_Exercise_:
Once you have located the line containing "Open the Undo History icon" in the material below, return it exactly along with each line after it through the line containing "Click the 实战课程 badge icon".

_Source data_:
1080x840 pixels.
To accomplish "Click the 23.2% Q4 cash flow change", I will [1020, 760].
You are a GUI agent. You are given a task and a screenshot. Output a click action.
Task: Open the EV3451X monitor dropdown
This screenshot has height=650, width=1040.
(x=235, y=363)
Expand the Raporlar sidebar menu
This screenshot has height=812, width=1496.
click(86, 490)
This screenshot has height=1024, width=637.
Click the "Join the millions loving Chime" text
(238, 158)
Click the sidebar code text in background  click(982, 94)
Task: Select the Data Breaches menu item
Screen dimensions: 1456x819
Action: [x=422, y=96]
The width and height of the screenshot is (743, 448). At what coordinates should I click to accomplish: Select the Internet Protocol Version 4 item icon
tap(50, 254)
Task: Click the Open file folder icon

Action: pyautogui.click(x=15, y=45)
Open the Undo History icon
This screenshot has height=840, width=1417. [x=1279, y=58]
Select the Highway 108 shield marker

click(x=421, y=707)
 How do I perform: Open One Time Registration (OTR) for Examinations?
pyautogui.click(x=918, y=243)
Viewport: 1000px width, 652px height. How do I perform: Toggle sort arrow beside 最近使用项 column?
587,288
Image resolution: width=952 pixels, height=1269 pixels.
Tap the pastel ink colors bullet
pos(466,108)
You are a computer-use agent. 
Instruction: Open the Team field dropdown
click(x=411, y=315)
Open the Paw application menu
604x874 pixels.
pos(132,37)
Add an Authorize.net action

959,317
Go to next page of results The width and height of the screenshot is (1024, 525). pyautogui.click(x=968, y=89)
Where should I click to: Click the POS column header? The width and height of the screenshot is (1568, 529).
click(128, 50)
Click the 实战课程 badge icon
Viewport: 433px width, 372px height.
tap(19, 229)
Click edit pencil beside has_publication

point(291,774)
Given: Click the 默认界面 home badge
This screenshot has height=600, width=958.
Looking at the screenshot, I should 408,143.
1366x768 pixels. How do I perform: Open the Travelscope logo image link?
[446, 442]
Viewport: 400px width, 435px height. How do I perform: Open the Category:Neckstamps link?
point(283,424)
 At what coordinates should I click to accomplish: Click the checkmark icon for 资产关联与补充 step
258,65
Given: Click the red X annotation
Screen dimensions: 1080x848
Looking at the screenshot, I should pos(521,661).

_Reply to the exercise_:
Open the Undo History icon
This screenshot has height=840, width=1417. [x=1279, y=58]
Select the Highway 108 shield marker

click(x=421, y=707)
 How do I perform: Open One Time Registration (OTR) for Examinations?
pyautogui.click(x=918, y=243)
Viewport: 1000px width, 652px height. How do I perform: Toggle sort arrow beside 最近使用项 column?
587,288
Image resolution: width=952 pixels, height=1269 pixels.
Tap the pastel ink colors bullet
pos(466,108)
You are a computer-use agent. 
Instruction: Open the Team field dropdown
click(x=411, y=315)
Open the Paw application menu
604x874 pixels.
pos(132,37)
Add an Authorize.net action

959,317
Go to next page of results The width and height of the screenshot is (1024, 525). pyautogui.click(x=968, y=89)
Where should I click to: Click the POS column header? The width and height of the screenshot is (1568, 529).
click(128, 50)
Click the 实战课程 badge icon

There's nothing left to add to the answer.